*MATERIAL SHOWN:*
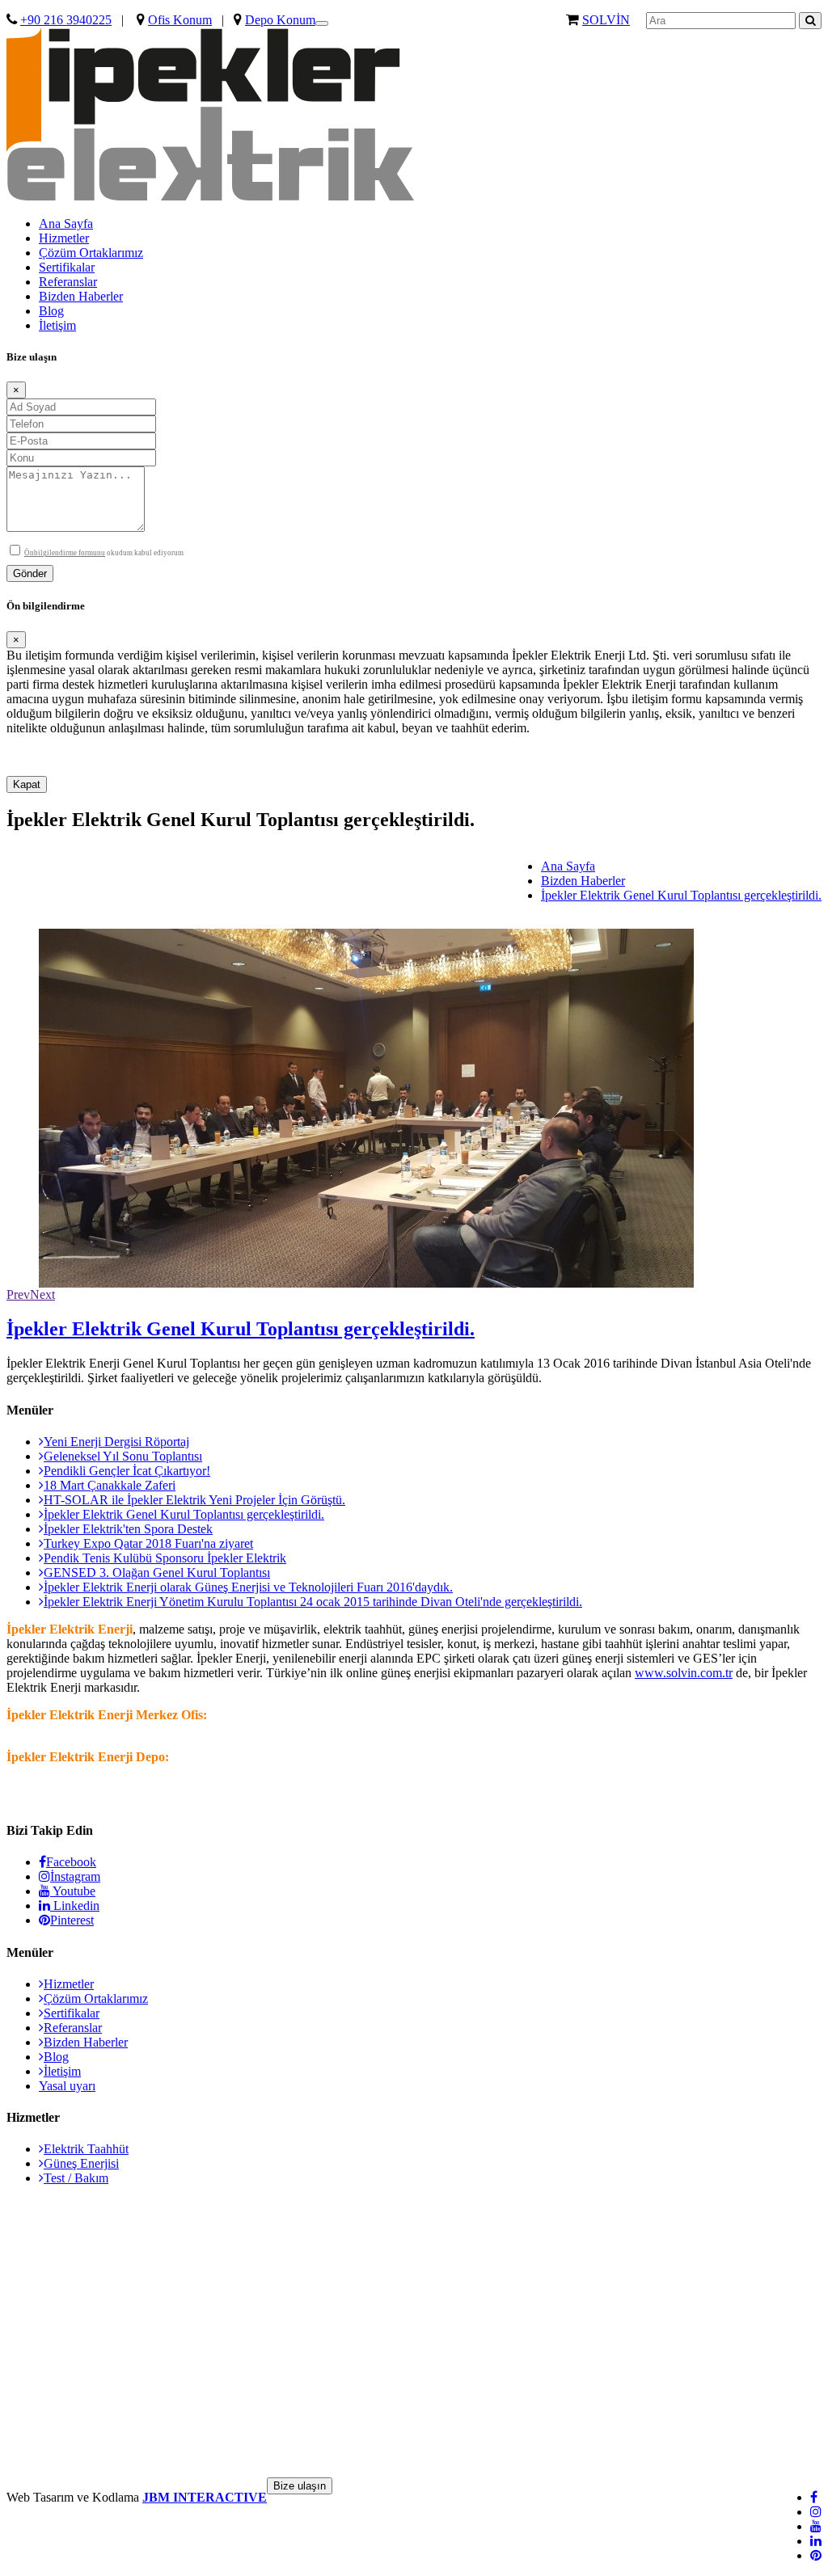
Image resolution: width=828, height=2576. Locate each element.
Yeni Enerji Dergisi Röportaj (116, 1441)
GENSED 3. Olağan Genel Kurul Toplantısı (157, 1572)
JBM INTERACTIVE (204, 2497)
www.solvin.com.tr (684, 1673)
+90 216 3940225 (66, 20)
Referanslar (68, 282)
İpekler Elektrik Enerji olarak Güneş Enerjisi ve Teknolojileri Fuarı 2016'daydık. (248, 1587)
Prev (18, 1294)
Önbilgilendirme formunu (64, 553)
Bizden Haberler (81, 296)
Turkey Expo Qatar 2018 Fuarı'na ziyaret (148, 1543)
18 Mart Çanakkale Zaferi (109, 1485)
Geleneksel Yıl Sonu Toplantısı (123, 1456)
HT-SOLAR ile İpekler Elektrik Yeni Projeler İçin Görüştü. (194, 1500)
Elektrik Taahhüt (86, 2149)
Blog (51, 311)
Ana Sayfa (66, 223)
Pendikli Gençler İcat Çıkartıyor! (127, 1471)
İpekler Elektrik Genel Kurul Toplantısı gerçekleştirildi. (681, 895)
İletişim (57, 325)
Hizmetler (64, 238)
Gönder (30, 573)
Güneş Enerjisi (81, 2163)
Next (42, 1294)
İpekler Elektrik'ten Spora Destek (128, 1529)
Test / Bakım (76, 2178)
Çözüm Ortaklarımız (91, 252)
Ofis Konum (180, 20)
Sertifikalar (67, 267)
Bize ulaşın (299, 2486)
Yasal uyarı (67, 2086)
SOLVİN (606, 20)
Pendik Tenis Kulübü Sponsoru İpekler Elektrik (165, 1558)
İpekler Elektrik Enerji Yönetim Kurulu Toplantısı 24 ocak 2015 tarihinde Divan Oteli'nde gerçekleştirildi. (313, 1601)
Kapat (26, 784)
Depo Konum (280, 20)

*ABOUT THIS TASK:*
Read through the data above. Report each line that has the word "Genel".

*EXERCISE ANSWER:*
GENSED 3. Olağan Genel Kurul Toplantısı (157, 1572)
İpekler Elektrik Genel Kurul Toplantısı gerçekleştirildi. (681, 895)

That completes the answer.